[PROBLEM]
Extract every entry word for word.

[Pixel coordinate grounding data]
◆ ◆ ◆ ◆ ◆

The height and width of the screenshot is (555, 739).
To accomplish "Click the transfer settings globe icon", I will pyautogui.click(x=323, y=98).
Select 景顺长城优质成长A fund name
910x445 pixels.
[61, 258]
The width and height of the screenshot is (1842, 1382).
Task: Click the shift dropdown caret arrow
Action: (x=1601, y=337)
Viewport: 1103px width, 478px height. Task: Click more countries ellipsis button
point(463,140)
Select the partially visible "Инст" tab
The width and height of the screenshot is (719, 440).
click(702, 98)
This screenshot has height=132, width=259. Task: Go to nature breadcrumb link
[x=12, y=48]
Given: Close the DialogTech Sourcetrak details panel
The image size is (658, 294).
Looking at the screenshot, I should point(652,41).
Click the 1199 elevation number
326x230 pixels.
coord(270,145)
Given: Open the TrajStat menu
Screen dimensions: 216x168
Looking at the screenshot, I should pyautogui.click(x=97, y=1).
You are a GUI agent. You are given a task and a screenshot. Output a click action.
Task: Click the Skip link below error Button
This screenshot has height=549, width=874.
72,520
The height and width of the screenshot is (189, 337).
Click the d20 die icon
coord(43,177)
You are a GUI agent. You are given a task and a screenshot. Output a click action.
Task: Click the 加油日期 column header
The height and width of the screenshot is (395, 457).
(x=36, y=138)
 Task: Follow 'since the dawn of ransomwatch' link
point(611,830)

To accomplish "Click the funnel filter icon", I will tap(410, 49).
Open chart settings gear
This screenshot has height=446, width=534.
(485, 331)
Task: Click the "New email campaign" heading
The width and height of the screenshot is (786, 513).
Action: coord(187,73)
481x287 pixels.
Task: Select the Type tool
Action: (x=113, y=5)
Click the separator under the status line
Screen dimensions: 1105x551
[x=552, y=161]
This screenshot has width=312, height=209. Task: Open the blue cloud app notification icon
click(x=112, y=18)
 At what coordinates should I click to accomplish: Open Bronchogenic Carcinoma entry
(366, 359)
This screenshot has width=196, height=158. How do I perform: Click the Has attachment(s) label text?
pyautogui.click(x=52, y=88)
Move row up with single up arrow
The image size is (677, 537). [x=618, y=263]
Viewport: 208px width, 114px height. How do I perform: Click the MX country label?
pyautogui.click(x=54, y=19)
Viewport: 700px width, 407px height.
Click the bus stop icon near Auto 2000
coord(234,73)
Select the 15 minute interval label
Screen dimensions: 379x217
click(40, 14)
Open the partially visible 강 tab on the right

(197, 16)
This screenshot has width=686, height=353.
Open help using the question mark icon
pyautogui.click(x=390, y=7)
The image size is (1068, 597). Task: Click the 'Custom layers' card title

◆ ◆ ◆ ◆ ◆

[OUTPUT FOR THIS TASK]
The height and width of the screenshot is (555, 739).
To accomplish "Click the transfer settings globe icon", I will pyautogui.click(x=323, y=98).
Select 景顺长城优质成长A fund name
910x445 pixels.
[61, 258]
The width and height of the screenshot is (1842, 1382).
Task: Click the shift dropdown caret arrow
Action: (x=1601, y=337)
Viewport: 1103px width, 478px height. Task: Click more countries ellipsis button
point(463,140)
Select the partially visible "Инст" tab
The width and height of the screenshot is (719, 440).
click(702, 98)
This screenshot has height=132, width=259. Task: Go to nature breadcrumb link
[x=12, y=48]
Given: Close the DialogTech Sourcetrak details panel
The image size is (658, 294).
Looking at the screenshot, I should point(652,41).
Click the 1199 elevation number
326x230 pixels.
coord(270,145)
Given: Open the TrajStat menu
Screen dimensions: 216x168
Looking at the screenshot, I should pyautogui.click(x=97, y=1).
You are a GUI agent. You are given a task and a screenshot. Output a click action.
Task: Click the Skip link below error Button
This screenshot has height=549, width=874.
72,520
The height and width of the screenshot is (189, 337).
Click the d20 die icon
coord(43,177)
You are a GUI agent. You are given a task and a screenshot. Output a click action.
Task: Click the 加油日期 column header
The height and width of the screenshot is (395, 457).
(x=36, y=138)
 Task: Follow 'since the dawn of ransomwatch' link
point(611,830)

To accomplish "Click the funnel filter icon", I will tap(410, 49).
Open chart settings gear
This screenshot has height=446, width=534.
(485, 331)
Task: Click the "New email campaign" heading
The width and height of the screenshot is (786, 513).
Action: coord(187,73)
481x287 pixels.
Task: Select the Type tool
Action: (x=113, y=5)
Click the separator under the status line
Screen dimensions: 1105x551
[x=552, y=161]
This screenshot has width=312, height=209. Task: Open the blue cloud app notification icon
click(x=112, y=18)
 At what coordinates should I click to accomplish: Open Bronchogenic Carcinoma entry
(366, 359)
This screenshot has width=196, height=158. How do I perform: Click the Has attachment(s) label text?
pyautogui.click(x=52, y=88)
Move row up with single up arrow
The image size is (677, 537). [x=618, y=263]
Viewport: 208px width, 114px height. How do I perform: Click the MX country label?
pyautogui.click(x=54, y=19)
Viewport: 700px width, 407px height.
Click the bus stop icon near Auto 2000
coord(234,73)
Select the 15 minute interval label
Screen dimensions: 379x217
click(40, 14)
Open the partially visible 강 tab on the right

(197, 16)
This screenshot has width=686, height=353.
Open help using the question mark icon
pyautogui.click(x=390, y=7)
The image size is (1068, 597). Task: Click the 'Custom layers' card title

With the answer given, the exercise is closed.